So that is enough about navigating your palettes. Let us go to the Window workspace menu. Set everything back to the defaults and start learning how to navigate your documents. So, we are going to start with the Hand Tool. The Hand Tool just allows you to panel on your document and then there is the Zoom Tool and the Zoom Tool allows you to zoom in either by clicking or click and drag around in the area and you can zoom in to 4,000% and zoom out all the way to 5%. To zoom out, you just hold Alt or on the Macintosh, the option key and you will see that the cursor changes from a +sign to –sign inside that magnifying glass. So, that is how you zoom in and out with the zoom tool. Also, in the bottom left corner of the document window, you have a zoom menu pull down wherein you can choose preset options again from 5-4,000% or you can just type in a setting and hit return. Also up in the view menu, there are several commands for zooming in, zooming out, fitting the current page to the window, fitting the current spread to the window or viewing the entire pasteboard.
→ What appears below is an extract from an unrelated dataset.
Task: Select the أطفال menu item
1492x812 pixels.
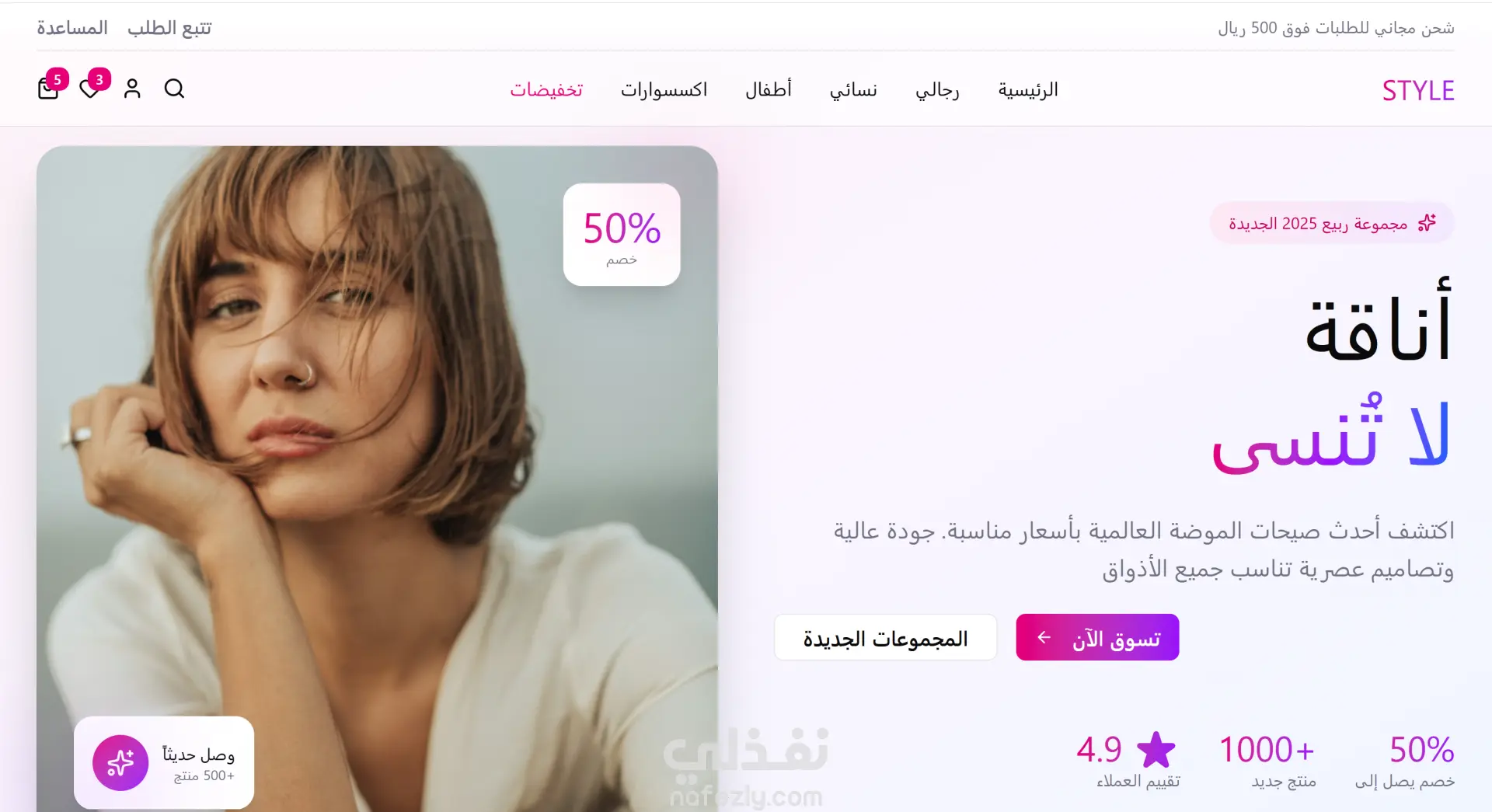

So, lots of options for zooming in, zooming out and the next thing we should look at is actually navigating your document because right next to the zoom options in the bottom left corner are the page navigation buttons. The first option is jumping all the way to the first page of your spread. The button next to that allows you to jump to the previous and to the right. You can jump to the next page. We also have a jump to the last page of the document. These are especially helpful if you are doing with long document. If it just one or two pages, one or two spreads, it is not a big deal. Another way to navigate between pages is to click on the page number pull down and you can just select which page you would like to navigate to. Again, this is a pretty short document, only two spreads with four pages but if you have a very long document, maybe a magazine or a book layout, this another very handy way to jump between pages. You can also insert your text cursor and just type in a number and then the last option in this might seem kind of an obscure but it is actually a keyboard shortcut that I use very frequently and that is Control-J or on Mac, Command-J and it just jumps you, does the J, so Command-J, Control-J jumps you to the page number field. You can type in a value and just hit Enter or Return to bring up that page.
Now, in navigating a document, it can be very different from navigating the thread of a text story throughout the publication. For example, if I insert my text cursor in this specific story and then go up to the Edit Menu and choose Position Insert Marker, that will insert a position marker at my current text insertion point. And that is helpful because if I maybe scan to a different part of the document and zoom in and read or edit the text and then I want to jump back to that original location, all I have to do is choose Edit Position marker and go to marker and that will jump me back to that positions marker. So, if you have a story that is very long and spread across multiple frames or even multiple pages, navigating the entire document will be really tedious. So using a position marker, you can immediately jump back almost like a web browser bookmark to a previous location. You will notice under the Edit Position Marker menu, you also have the ability to remove a marker which might be helpful but the reality is this, whenever you close an InCopy story, the markers are removed for you. Unfortunately, it is not a permanent marker, so that actually remove automatically. So, that is one of the feature that I used real often but I frequently do is choose replace marker and that will make a new marker. So, if I am working on one place and then you know rebound back there, I will choose the Go To Marker command and then if I need to set a new marker, I would navigate to a new place in the story, choose Edit Position Replace marker and that moves it for me.